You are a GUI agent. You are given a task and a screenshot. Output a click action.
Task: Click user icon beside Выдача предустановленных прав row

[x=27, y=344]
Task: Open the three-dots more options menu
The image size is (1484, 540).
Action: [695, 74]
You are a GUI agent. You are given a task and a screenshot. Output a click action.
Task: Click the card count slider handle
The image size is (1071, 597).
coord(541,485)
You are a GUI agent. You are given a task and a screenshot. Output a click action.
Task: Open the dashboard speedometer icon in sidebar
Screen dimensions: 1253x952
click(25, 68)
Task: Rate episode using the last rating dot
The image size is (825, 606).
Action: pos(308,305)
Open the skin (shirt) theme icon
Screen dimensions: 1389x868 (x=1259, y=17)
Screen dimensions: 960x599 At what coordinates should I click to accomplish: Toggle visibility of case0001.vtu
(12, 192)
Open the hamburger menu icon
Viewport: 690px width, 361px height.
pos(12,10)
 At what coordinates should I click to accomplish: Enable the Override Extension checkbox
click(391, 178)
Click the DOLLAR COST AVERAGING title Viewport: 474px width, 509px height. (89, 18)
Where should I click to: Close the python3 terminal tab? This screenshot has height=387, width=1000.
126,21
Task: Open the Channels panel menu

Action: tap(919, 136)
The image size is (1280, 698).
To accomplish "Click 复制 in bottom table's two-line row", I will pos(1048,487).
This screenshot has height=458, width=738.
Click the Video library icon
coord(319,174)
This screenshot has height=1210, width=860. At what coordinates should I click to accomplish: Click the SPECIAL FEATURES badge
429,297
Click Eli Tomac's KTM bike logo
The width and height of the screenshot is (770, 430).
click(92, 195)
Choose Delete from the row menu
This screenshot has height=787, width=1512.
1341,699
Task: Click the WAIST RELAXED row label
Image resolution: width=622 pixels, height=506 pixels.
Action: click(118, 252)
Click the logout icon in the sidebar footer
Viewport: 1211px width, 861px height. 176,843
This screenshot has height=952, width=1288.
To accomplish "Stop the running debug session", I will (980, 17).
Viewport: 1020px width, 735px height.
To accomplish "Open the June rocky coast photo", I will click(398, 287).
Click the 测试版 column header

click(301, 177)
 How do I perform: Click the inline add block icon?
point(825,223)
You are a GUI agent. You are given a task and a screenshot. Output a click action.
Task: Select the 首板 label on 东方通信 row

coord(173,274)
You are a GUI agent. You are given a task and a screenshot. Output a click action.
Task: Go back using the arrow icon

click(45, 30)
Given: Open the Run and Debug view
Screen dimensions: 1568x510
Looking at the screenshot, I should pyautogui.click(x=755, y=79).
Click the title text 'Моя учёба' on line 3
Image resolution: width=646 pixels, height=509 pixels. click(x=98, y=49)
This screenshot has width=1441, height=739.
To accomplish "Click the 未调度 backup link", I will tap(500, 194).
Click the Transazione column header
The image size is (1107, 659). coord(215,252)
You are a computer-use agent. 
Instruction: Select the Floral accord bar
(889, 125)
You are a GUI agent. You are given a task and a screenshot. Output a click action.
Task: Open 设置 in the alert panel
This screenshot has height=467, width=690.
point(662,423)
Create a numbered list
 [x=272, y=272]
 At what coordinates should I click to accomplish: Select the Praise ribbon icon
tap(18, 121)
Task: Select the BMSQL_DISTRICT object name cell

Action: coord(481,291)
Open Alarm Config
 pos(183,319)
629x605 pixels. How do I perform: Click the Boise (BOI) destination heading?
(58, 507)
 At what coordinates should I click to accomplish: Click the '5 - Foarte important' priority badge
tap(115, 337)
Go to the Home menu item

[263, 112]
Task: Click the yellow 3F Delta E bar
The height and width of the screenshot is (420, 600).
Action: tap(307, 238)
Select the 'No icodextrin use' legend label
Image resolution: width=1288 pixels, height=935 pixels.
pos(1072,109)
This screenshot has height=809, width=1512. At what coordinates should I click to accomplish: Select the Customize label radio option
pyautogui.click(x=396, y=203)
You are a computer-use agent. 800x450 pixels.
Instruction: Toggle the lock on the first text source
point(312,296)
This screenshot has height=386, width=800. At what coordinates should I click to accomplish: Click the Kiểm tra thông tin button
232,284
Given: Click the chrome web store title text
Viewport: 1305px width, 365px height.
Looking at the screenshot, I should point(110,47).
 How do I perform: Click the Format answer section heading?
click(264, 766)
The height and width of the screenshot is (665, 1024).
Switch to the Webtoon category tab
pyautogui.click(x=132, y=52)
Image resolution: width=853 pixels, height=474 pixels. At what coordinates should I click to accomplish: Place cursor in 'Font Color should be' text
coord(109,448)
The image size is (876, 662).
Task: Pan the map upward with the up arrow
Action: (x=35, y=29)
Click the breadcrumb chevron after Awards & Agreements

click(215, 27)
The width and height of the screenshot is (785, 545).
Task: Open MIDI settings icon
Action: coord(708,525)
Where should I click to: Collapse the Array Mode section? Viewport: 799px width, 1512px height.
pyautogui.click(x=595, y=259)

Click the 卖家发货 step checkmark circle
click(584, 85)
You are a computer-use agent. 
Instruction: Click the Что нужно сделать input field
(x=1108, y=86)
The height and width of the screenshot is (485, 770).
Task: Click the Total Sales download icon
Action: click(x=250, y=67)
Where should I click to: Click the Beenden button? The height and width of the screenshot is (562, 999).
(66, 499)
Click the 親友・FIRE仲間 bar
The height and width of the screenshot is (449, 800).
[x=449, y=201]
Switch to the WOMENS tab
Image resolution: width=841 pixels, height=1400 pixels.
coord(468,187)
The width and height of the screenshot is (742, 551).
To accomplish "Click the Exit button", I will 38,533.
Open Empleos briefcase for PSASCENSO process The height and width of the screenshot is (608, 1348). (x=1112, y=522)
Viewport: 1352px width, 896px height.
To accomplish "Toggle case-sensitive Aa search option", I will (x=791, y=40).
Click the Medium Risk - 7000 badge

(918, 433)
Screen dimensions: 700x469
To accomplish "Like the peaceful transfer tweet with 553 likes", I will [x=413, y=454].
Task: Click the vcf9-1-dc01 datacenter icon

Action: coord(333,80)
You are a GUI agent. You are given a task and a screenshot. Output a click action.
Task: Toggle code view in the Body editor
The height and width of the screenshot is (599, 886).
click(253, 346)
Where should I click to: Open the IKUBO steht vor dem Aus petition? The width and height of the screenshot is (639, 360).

What you are asked to do →
Return, word for word, the lines of the data above from the line with "Task: Select the BMSQL_DISTRICT" through the line with "You are a computer-use agent. 800x450 pixels.", inclusive.

Response area →
Task: Select the BMSQL_DISTRICT object name cell

Action: coord(481,291)
Open Alarm Config
 pos(183,319)
629x605 pixels. How do I perform: Click the Boise (BOI) destination heading?
(58, 507)
 At what coordinates should I click to accomplish: Click the '5 - Foarte important' priority badge
tap(115, 337)
Go to the Home menu item

[263, 112]
Task: Click the yellow 3F Delta E bar
The height and width of the screenshot is (420, 600).
Action: tap(307, 238)
Select the 'No icodextrin use' legend label
Image resolution: width=1288 pixels, height=935 pixels.
pos(1072,109)
This screenshot has height=809, width=1512. At what coordinates should I click to accomplish: Select the Customize label radio option
pyautogui.click(x=396, y=203)
You are a computer-use agent. 800x450 pixels.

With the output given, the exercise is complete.